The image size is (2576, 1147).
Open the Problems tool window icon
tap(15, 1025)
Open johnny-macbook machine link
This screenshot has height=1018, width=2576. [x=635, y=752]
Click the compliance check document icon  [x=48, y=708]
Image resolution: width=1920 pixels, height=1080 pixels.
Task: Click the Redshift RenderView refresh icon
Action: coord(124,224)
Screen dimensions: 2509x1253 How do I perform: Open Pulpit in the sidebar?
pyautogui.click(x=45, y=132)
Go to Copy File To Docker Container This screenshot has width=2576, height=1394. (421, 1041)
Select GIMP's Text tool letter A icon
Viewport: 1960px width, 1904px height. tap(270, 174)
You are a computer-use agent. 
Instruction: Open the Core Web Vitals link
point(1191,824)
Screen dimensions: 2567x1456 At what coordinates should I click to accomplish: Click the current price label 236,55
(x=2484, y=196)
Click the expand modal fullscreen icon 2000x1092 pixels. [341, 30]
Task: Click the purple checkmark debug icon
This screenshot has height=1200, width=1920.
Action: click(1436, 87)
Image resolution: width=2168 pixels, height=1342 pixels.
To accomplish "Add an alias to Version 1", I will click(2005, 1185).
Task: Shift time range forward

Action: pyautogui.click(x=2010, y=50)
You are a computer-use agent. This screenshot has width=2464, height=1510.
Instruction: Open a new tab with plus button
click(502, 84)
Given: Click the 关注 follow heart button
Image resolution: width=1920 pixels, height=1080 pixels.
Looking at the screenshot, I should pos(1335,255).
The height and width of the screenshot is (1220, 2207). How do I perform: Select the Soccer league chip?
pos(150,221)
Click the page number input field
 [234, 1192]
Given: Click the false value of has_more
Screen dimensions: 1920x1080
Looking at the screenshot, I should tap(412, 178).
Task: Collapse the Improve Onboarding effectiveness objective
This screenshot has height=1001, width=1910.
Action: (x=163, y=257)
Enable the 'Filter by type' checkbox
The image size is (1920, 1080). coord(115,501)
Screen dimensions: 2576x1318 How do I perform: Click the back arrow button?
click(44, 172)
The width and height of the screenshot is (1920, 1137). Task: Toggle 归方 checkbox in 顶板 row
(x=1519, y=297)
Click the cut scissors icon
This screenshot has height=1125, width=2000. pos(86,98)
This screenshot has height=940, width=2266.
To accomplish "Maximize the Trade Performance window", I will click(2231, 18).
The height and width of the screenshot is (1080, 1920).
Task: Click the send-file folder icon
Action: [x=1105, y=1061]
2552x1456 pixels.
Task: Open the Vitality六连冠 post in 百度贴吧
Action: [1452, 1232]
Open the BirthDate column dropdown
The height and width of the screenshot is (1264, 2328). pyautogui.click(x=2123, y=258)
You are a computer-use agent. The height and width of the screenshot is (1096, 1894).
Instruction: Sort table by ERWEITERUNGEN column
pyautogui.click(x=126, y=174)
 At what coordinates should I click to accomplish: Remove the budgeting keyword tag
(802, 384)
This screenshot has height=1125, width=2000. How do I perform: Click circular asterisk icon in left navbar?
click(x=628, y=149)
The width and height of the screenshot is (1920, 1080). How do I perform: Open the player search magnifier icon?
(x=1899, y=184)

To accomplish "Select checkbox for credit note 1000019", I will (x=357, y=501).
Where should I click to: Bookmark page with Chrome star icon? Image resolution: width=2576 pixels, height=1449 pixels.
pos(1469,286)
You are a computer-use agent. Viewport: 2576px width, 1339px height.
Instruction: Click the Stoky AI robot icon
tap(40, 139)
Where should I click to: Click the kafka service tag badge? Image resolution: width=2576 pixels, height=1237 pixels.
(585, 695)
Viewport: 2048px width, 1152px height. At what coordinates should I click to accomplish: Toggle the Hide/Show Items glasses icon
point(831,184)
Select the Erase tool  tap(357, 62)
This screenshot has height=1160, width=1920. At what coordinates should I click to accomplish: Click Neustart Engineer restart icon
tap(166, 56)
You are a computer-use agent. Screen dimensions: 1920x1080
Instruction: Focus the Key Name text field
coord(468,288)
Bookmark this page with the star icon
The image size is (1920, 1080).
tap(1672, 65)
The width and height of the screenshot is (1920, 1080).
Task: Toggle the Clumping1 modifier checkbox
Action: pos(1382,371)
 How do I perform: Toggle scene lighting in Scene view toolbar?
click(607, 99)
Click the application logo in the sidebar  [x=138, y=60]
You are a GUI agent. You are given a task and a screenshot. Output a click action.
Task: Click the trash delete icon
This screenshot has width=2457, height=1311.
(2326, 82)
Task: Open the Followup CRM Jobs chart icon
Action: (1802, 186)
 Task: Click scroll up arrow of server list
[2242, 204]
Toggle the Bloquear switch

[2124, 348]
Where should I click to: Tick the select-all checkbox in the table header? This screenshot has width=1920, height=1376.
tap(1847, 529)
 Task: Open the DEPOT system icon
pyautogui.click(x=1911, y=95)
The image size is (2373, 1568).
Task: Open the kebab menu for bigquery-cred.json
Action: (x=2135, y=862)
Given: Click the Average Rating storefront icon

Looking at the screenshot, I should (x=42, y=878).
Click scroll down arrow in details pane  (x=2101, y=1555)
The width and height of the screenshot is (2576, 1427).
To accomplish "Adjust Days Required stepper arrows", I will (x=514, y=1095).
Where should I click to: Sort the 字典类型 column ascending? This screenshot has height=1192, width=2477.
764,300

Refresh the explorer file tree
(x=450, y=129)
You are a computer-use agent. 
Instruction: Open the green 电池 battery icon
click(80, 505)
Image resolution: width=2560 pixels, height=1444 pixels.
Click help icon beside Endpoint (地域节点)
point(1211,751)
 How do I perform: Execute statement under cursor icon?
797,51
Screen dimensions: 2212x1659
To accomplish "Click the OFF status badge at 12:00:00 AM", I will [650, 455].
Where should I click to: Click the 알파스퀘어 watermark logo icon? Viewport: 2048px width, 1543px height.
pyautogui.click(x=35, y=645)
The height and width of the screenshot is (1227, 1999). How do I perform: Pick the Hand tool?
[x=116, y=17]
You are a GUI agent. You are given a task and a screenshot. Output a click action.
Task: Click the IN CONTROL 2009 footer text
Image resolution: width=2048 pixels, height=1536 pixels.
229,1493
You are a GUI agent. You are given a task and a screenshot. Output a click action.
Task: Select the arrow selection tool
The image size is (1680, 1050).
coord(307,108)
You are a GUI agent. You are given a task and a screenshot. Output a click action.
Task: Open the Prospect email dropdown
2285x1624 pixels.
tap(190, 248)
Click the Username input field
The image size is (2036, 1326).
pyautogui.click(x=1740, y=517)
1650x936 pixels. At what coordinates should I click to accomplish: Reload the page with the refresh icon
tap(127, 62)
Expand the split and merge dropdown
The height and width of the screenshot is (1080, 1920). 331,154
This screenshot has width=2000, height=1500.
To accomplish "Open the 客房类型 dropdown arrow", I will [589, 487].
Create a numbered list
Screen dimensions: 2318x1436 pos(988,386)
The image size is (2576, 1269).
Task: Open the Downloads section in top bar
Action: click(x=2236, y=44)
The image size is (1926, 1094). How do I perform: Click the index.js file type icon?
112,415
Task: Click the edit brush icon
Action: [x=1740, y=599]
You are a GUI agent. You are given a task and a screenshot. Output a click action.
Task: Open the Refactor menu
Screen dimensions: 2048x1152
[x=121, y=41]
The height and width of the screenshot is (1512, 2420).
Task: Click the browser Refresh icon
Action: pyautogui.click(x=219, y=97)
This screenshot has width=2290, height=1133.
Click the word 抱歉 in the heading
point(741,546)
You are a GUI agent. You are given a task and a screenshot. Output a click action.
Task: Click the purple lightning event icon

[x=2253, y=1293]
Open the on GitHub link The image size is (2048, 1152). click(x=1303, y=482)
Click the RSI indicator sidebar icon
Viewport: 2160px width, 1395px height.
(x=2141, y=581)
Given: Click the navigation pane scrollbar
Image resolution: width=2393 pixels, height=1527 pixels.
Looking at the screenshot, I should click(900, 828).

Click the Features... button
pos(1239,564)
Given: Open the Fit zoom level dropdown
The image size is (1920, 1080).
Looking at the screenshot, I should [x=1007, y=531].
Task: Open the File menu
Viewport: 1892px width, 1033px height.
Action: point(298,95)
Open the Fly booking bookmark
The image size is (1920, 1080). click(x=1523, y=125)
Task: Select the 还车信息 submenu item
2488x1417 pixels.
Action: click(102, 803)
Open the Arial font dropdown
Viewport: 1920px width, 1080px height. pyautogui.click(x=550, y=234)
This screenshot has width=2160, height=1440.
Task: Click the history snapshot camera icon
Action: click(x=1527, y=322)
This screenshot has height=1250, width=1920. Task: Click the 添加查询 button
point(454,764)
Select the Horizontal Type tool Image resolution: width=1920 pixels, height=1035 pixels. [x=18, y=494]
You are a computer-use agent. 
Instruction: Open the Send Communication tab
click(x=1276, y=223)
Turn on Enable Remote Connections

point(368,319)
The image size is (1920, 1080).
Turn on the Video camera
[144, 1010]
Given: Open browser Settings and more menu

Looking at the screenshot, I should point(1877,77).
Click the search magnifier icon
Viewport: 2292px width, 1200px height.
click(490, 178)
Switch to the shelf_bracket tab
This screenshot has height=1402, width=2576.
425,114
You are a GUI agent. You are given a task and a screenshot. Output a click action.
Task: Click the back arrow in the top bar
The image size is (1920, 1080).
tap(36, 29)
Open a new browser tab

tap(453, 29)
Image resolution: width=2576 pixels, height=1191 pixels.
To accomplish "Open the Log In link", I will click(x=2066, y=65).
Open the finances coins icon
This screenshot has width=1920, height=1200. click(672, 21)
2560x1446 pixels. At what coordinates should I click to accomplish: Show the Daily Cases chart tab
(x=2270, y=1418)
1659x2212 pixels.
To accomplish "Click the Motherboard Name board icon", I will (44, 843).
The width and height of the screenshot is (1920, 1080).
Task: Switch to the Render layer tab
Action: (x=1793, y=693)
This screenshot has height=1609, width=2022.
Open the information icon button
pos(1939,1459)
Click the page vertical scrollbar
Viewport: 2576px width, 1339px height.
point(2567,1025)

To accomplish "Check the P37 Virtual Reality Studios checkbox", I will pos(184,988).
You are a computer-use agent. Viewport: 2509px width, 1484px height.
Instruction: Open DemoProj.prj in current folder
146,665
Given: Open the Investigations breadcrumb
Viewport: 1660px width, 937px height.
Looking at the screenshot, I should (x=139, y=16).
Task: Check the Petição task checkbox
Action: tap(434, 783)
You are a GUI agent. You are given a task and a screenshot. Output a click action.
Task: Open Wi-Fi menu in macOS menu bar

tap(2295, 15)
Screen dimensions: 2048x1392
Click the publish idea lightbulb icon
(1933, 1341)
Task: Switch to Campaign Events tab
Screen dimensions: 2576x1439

● ● ● ● ●

- _TASK OBJECTIVE_
Check every line of the data and give the number of them that hold the string "computer", with no other words.

- _TASK RESULT_
8